I'm trying to implement an "open" button such that if a user presses it and holds, a menu of applications for the user to choose from will pop up; but as soon as the user releases the mouse, the menu should disappear. if the user releases the mouse without choosing an application on the menu, it should open the file with the default application. I'm implementing this button as a QToolButton and connect the signals as follows:

self.ui_open_btn.pressed.connect(self._onOpenBtnPressed)
self.ui_open_btn.triggered.connect(self._onOpenBtnTriggered)

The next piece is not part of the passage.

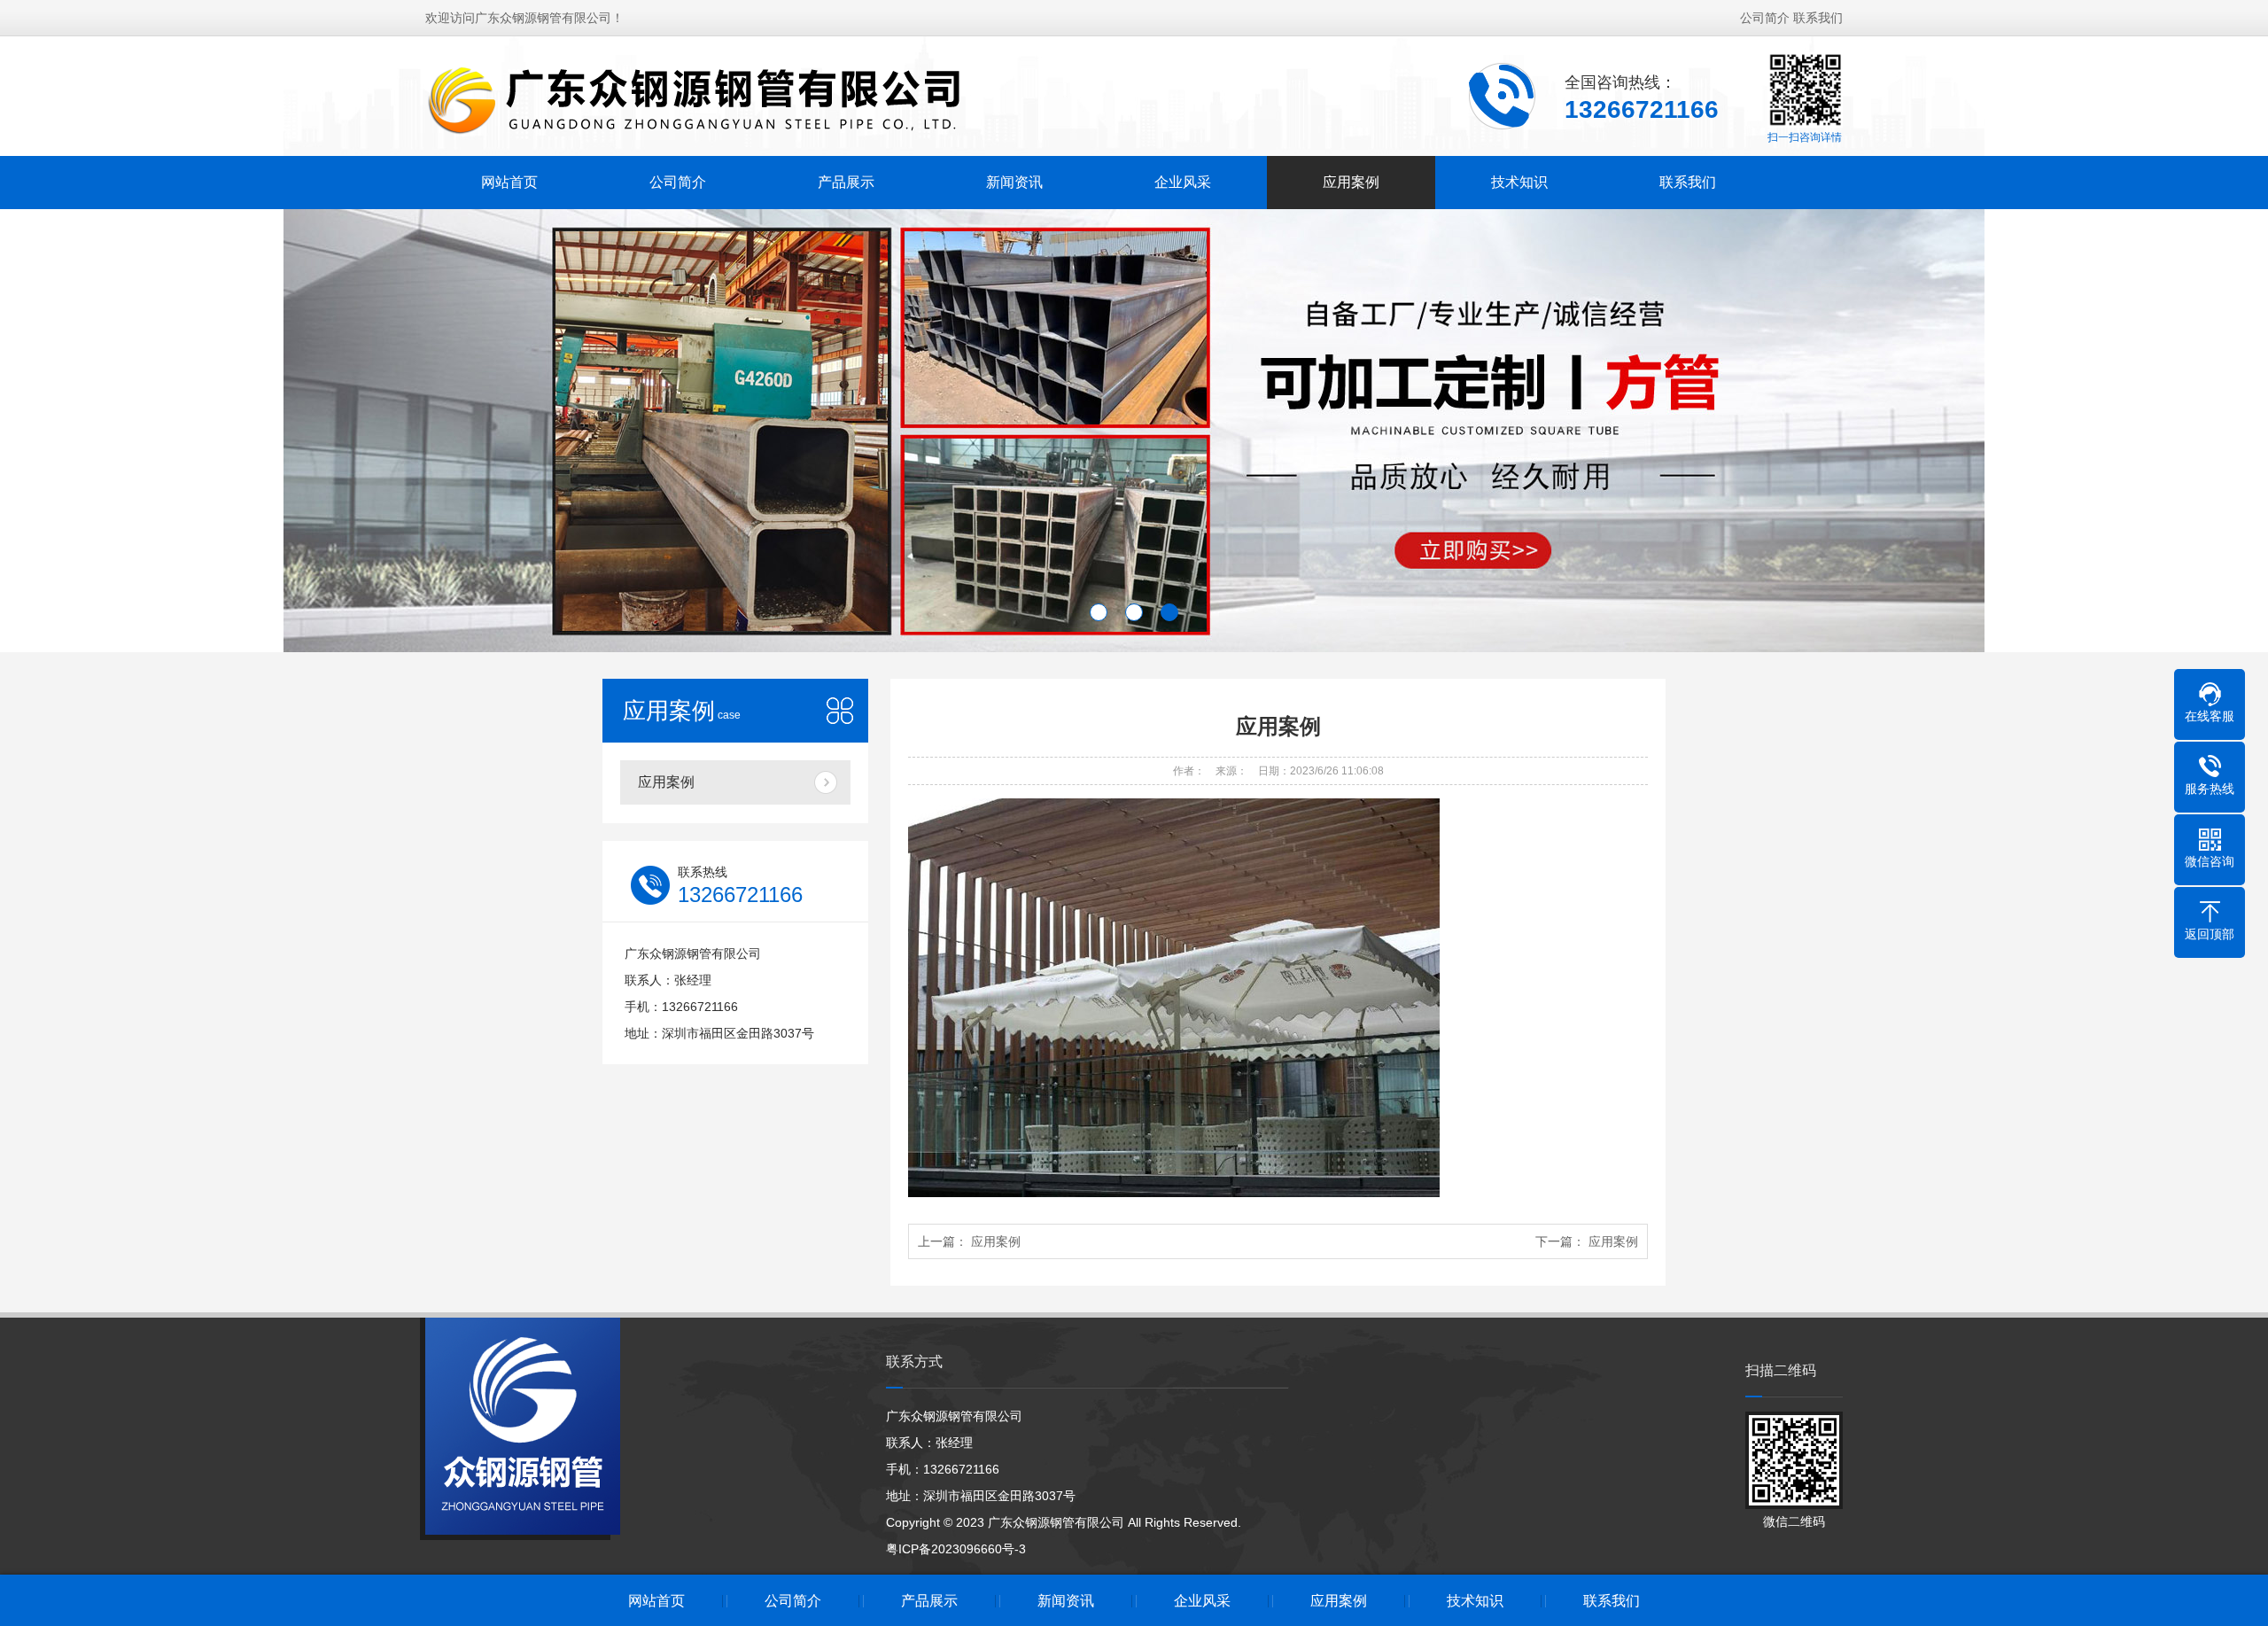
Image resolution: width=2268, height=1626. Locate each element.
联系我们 (1818, 18)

def _onOpenBtnPressed(self):
    self.ui_open_btn.showMenu()

def _onOpenBtnTriggered(self, action):
    application_name = action.text()
    # code to launch the application

Right now, when the user presses the button, the menu will pop up. However, the menu is still there when the user release the button, and action on the menu is triggered by clicking on it. I tried under both DelayedPopup and InstantPopup mode. As long as the menu has been set for self.ui_open_btn, I can no longer catch any released signal. How can I hide the menu when the user releases the mouse? How can the action on the menu be triggered by releasing the mouse?

--added---

I found another problem about using QToolButton: the menu always pops up when the button is pressed. Instead, I would like to catch the pressed signal, do some check to determine if the menu should pop up or not. So I changed my approach to write my customized toolbutton by subclassing QPushButton and QMenu. Please see my code posed in the answer below.

Thanks.

Answer 1

I managed to achieve what I want by subclassing QPushButton and QMennu:

class MyMenu(QtGui.QMenu):
    """ Custom menu which will close when mouse is released. ""'"
    def mouseReleaseEvent(self, event):
        action = self.actionAt(event.pos())
        self.triggered.emit(action)
        self.close()

class MyButton(QtGui.QPushButton):
    triggered = QtCore.pyqtSignal("QAction")

    def __init__(self, menu=None, parent=None):
        super(MyButton, self).__init__(parent)
        self.setMenu(menu)

    def menu(self):
        return self._menu

    def setMenu(self, menu):
        self._menu = menu if menu else MyMenu(self)
        self._menu.triggered.connect(self.triggered.emit)

and in the QDialog containing this button, I do the following:

menu = MyMenu(self)
# insert here code to add actions to menu
self.open_btn = MyButton(parent=self, menu=menu)
self.open_btn.pressed.connect(self._onOpenBtnPressed)
self.open_btn.triggered.connect(self._onOpenBtnTriggered)

def _onOpenBtnPressed(self):
    # insert here code to check whether we should pop up the menu
    pos = self.mapToGlobal(self.open_btn.pos())
    pos.setY(pos.y() + self.open_btn.height())
    self.open_btn.menu().move(pos)
    self.open_btn.menu().show()

def _onOpenBtnTriggered(self, action):
    if action:
        application_name = str(action.text())
        # insert here code to launch this application
    else:
        # insert here code to launch the default application
    self.close() # close this dialog

Answer 2

Create a custom QToolButton that will filter events from the menu, and react on the mouse release event received by the menu:

class MyToolButton(QtGui.QToolButton):
    def __init__(self, *args):
        QtGui.QToolButton.__init__(self, *args)
    def eventFilter(self, menu, event):
        if event.type() == QtCore.QEvent.MouseButtonRelease:
            if self.underMouse():
                menu.close()
                # and now do default action
                print "doing default action"
                return True
        return False

Install the event filter after you have set the menu:

self.ui_open_btn.menu().installEventFilter(self.ui_open_btn)